Pesante et sombre, l'intrigue évoque succinctement un instant de l'enfance de Candre avant d'enchainer au présent : la rencontre entre les familles Deville et Marchère. Discret, Candre s'immisce doucement dans la vie d'Aimée, jusqu'à la demande en mariage. L'ambiance devient plus écrasante lorsque la jeune mariée rejoint sa nouvelle demeure. La propriété est vaste, entourée par la nature, mais cette solitude lui pèse dès les premières heures. Intimidée, elle n'ose rien dire, rien faire qui pourrait perturber les habitudes de cette étonnante famille : Candre, Henria et Angelin. Avec ennui, elle regarde les jours s'égrener, sans plaisir, sans joie ni passion. Perturbée par la mort d'Aleth, l'attitude parfois distante de Candre ou encore l'étrange comportement d'Angelin, Aimée se questionne... Elle finit par se confier à Émeline lors d'une séance de musique. Se sentant épiée, parfois en insécurité, Aimée creuse un peu ce passé qui l'intrigue tant. Après quelques découvertes, la vérité viendra d'Émeline. Le dénouement est rapide, brusque et sans perspectives.

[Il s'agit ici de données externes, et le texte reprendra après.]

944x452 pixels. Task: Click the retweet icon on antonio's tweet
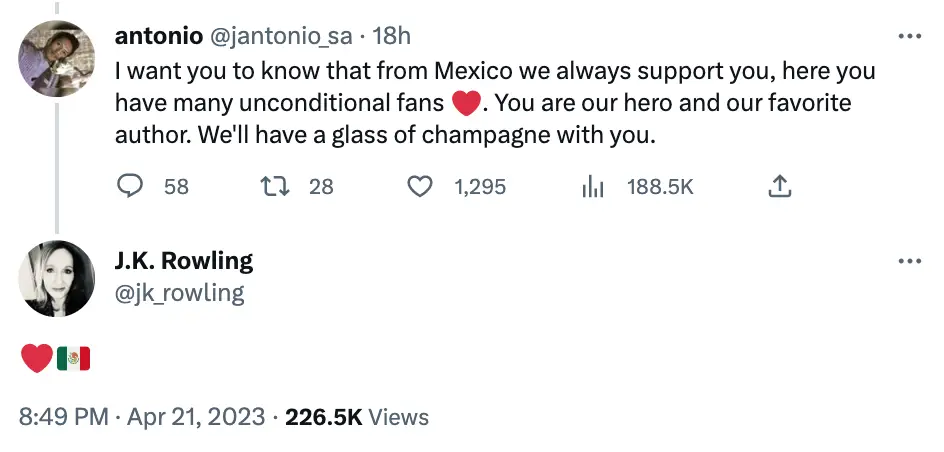[x=272, y=186]
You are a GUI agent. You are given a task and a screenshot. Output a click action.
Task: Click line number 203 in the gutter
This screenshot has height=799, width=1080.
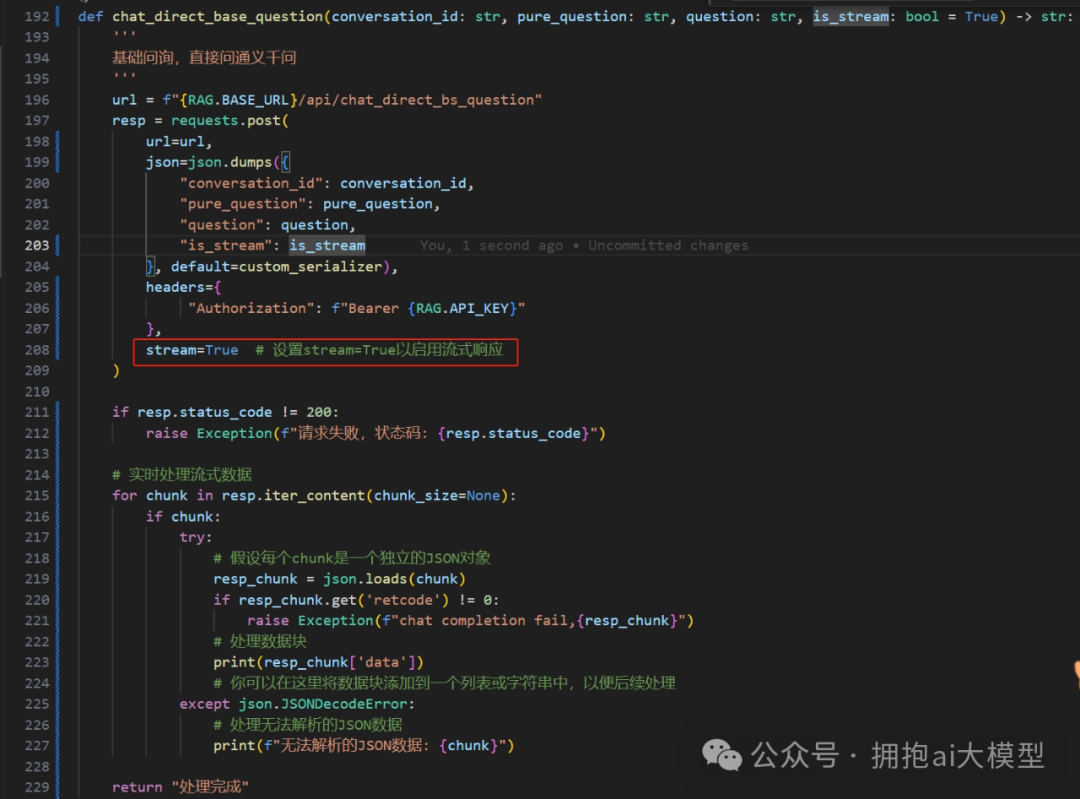[x=36, y=245]
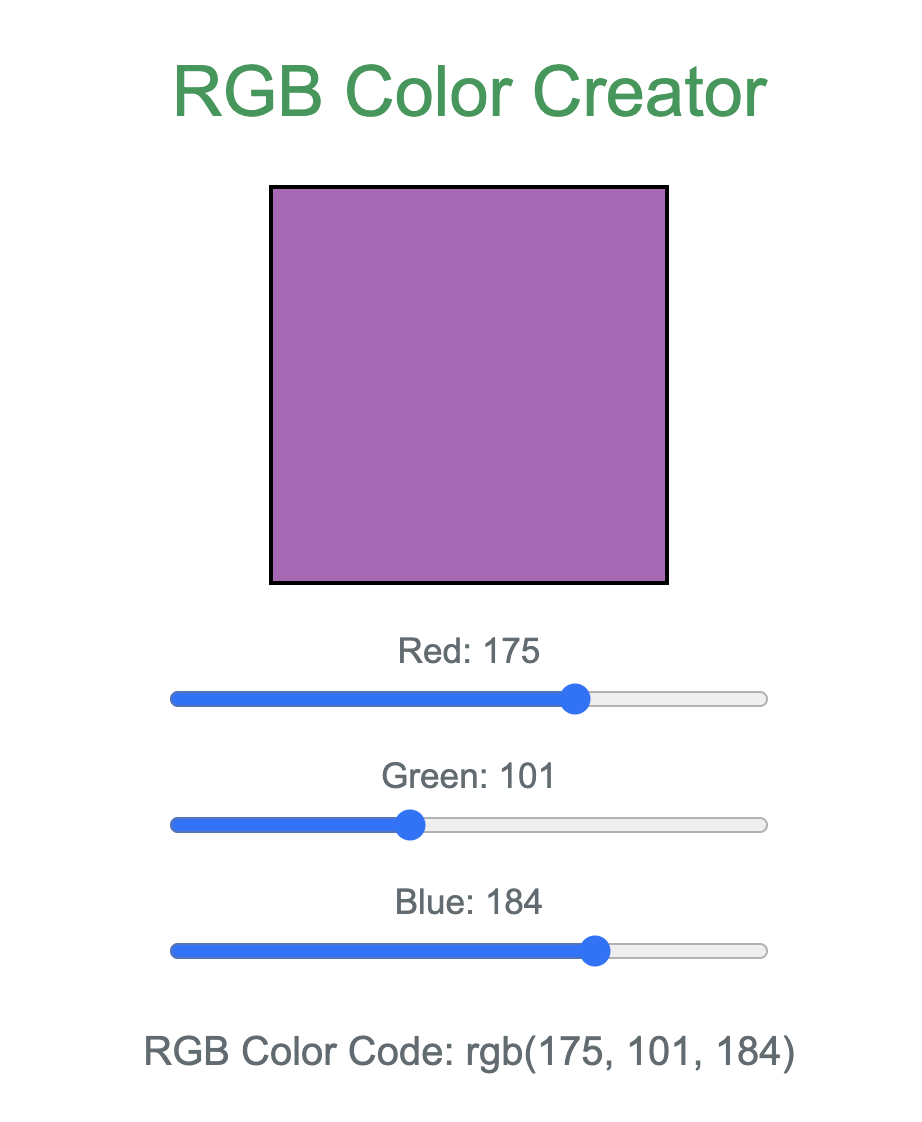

Même si j'ai trouvé l'écriture assez soutenue et recherchée, je n'ai pas été emportée comme je le pensais. Pour moi, il ne s'agit pas d'un thriller mais plutôt d'une histoire qui comporte un peu de suspense sans pourtant être dynamique. J'ai été parfois rebutée par des longueurs et ce manque de rythme. Le récit s'épanche sur l'ennui et la tristesse d'Aimée, ses soucis et ses réflexions qui restent trop superficielles. J'attendais un déroulé plus précis, détaillé et entrainant. J'ai eu l'impression que des pistes étaient suggérées mais pas approfondies (comme la relation Aimée / Émeline). La disparition tragique d'Aleth aurait dû être plus centrale, plus poussée. Les découvertes simultanées d'Aimée et d'Émeline ont été le seul moment où mon intérêt s'est réveillé mais cela s'est trop vite essoufflé. J'aurais aimé avoir un suspense constant, omniprésent, plus haletant ; surtout, la fin n'a pas répondu à toutes mes questions et mes attentes. C'est donc un peu déçue que je ressors de cette lecture qui est pourtant intéressante si l'on ne s'attend pas à lire un thriller. Immersive, la plume de Cécile Coulon est visuelle, je me suis tout de même projetée avec facilité dans les lieux décrits, notamment l'atmosphère oppressante que j'ai bien ressenti.